No pictures, nothing altered: return the data below.

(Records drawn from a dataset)
== Segment start ==

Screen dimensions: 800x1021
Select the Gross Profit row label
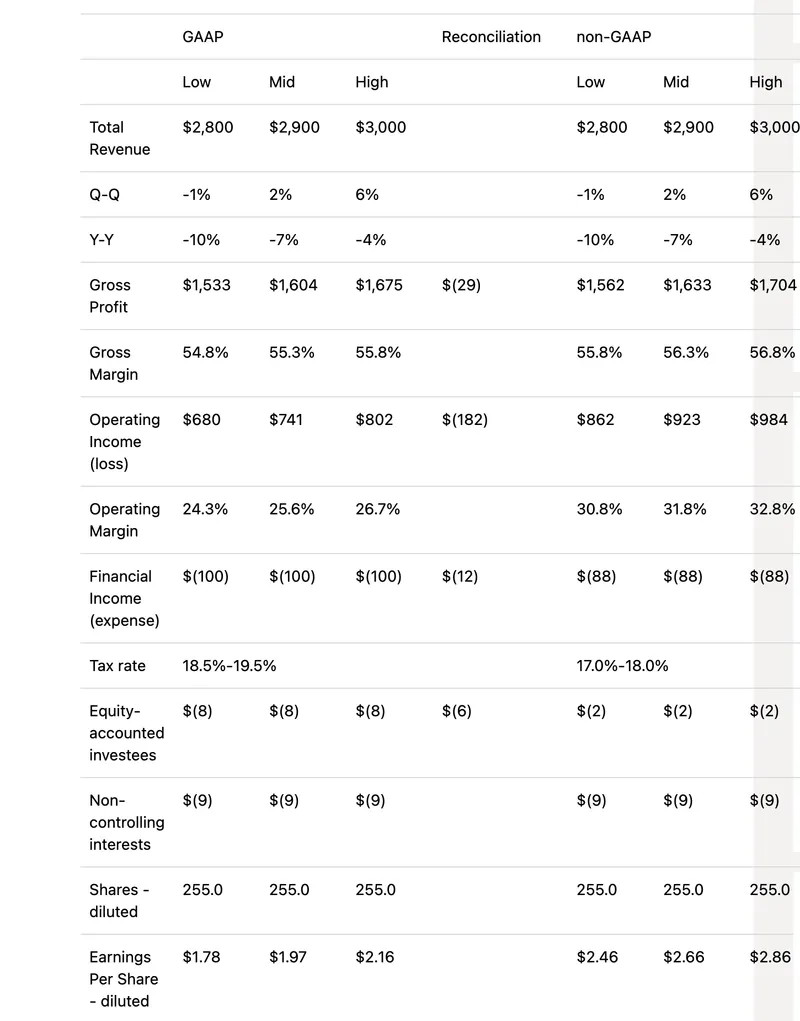click(110, 296)
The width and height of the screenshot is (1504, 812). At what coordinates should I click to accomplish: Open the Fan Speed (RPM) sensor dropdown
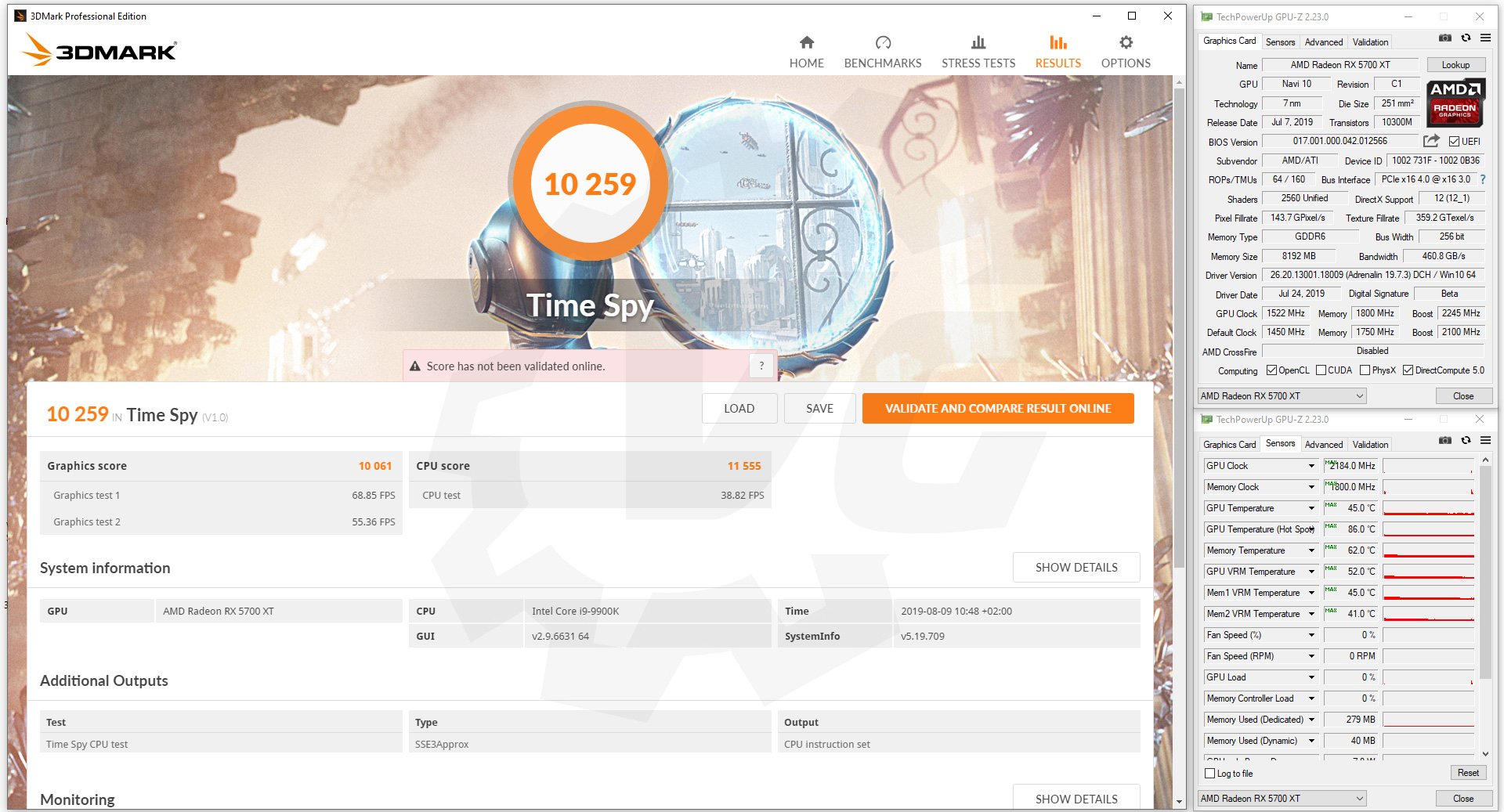(1311, 656)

== Segment end ==

- EXPECTED OUTPUT -
Screen dimensions: 800x1021
Select the Gross Profit row label
click(110, 296)
The width and height of the screenshot is (1504, 812). At what coordinates should I click to accomplish: Open the Fan Speed (RPM) sensor dropdown
(1311, 656)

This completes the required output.